Months later, Buchanan’s history and the hostile TAC review both appeared, and as expected, a storm of controversy erupted. Mainstream publications had largely ignored the book, but it seemed to receive enormous praise from alternative writers, some of whom fiercely denounced TAC for having attacked it. Indeed, the response was so extremely one-sided that when McConnell discovered that a totally obscure blogger somewhere had agreed with his own negative appraisal, he immediately circulated those remarks in a desperate attempt at vindication. Longtime TAC contributors whose knowledge of history I much respected, including Eric Margolis and William Lind, had praised the book, so my curiosity finally got the better of me and I decided to order a copy and read it for myself.

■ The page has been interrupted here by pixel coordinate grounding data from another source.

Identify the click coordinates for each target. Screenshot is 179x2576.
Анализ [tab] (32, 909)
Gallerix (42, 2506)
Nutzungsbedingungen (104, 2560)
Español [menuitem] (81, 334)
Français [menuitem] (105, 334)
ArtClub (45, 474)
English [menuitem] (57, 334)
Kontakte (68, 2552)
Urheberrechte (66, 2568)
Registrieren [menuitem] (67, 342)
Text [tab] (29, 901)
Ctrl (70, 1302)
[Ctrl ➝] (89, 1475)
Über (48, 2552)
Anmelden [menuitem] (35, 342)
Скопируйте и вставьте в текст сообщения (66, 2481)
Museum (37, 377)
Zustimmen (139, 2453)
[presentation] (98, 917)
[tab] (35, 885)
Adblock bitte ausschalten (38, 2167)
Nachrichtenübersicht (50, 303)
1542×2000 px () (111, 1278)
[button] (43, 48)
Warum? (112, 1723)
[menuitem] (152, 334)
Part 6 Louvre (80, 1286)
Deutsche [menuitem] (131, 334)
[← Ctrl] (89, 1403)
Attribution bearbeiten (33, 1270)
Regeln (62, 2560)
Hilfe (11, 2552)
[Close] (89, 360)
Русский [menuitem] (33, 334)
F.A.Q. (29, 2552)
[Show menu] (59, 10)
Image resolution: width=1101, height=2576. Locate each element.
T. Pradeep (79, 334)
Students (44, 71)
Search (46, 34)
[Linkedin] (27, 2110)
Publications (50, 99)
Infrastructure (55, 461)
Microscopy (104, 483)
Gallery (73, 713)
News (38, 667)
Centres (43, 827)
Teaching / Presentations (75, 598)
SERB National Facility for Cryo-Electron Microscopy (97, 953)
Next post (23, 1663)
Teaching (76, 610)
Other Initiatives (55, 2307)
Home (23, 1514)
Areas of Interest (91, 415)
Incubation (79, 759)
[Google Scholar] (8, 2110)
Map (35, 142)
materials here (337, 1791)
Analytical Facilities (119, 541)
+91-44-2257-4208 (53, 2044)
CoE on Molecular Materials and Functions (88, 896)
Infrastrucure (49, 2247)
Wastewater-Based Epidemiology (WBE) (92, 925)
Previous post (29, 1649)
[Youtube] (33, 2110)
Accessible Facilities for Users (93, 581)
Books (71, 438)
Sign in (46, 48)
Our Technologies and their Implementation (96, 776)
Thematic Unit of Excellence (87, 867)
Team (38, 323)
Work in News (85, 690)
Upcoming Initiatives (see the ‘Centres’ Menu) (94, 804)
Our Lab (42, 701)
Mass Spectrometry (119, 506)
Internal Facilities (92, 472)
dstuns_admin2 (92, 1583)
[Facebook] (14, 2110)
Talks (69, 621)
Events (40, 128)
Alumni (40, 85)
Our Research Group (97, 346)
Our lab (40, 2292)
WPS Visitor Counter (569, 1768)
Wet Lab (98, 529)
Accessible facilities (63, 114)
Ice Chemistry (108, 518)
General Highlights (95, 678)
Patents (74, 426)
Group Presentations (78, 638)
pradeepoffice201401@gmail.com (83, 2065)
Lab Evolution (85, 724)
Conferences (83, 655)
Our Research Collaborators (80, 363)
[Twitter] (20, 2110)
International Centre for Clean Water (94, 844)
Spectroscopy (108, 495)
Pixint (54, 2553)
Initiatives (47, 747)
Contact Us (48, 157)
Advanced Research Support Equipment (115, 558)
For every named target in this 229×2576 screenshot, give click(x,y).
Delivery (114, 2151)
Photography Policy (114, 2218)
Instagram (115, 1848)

I was quite surprised to discover a work very different from what I had expected. I had never paid much attention to twentieth century American history and my knowledge of European history in that same era was only slightly better, so my views were then mostly rather conventional, having been shaped by my History 101 courses and what I’d picked up in decades of reading my various newspapers and magazines. But within that framework, Buchanan’s history seemed to fit quite comfortably.
The first part of his volume provided what I had always considered the standard view of the First World War. In his account of events, Buchanan explained how the complex network of interlocking alliances had led to a giant conflagration even though none of the existing leaders had actually sought that outcome: a huge European powder-keg had been ignited by the spark of an assassination in Sarajevo.